Data for review Block Start
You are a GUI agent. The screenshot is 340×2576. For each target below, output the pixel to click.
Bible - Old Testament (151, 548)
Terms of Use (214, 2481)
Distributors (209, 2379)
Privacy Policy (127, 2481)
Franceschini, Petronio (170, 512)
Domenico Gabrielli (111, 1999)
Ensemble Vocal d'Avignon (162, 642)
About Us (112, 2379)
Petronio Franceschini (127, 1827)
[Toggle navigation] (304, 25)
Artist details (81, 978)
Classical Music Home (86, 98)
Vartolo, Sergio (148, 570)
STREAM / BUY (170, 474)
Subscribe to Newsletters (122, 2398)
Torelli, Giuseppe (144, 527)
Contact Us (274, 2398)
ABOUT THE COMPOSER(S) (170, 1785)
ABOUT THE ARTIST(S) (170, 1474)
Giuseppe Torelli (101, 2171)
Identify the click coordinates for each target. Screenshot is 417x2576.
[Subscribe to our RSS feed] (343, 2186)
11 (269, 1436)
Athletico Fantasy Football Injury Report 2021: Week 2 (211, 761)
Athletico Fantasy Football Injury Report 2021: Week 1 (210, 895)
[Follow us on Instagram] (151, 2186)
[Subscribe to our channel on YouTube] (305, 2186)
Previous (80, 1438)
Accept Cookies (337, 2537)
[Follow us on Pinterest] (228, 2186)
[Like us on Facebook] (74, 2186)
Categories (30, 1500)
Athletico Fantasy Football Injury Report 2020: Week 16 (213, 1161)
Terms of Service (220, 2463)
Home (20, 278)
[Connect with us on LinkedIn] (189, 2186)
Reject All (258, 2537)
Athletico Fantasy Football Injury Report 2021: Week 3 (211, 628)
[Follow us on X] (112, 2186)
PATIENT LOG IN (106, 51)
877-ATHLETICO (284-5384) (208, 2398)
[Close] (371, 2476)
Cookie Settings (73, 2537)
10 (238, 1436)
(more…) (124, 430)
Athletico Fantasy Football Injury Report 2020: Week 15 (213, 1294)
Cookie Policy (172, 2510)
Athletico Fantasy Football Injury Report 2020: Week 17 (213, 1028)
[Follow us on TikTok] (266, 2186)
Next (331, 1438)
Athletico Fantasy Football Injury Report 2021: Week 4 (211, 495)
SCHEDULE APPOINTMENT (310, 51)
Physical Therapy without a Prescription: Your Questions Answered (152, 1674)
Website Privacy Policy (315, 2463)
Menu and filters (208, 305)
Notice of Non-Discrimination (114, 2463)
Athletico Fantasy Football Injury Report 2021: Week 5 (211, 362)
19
Data for review Block End
Problem details:
Each line holding the word "Policy" must be copied from the data.

Written reply:
Privacy Policy (127, 2481)
Cookie Policy (172, 2510)
Website Privacy Policy (315, 2463)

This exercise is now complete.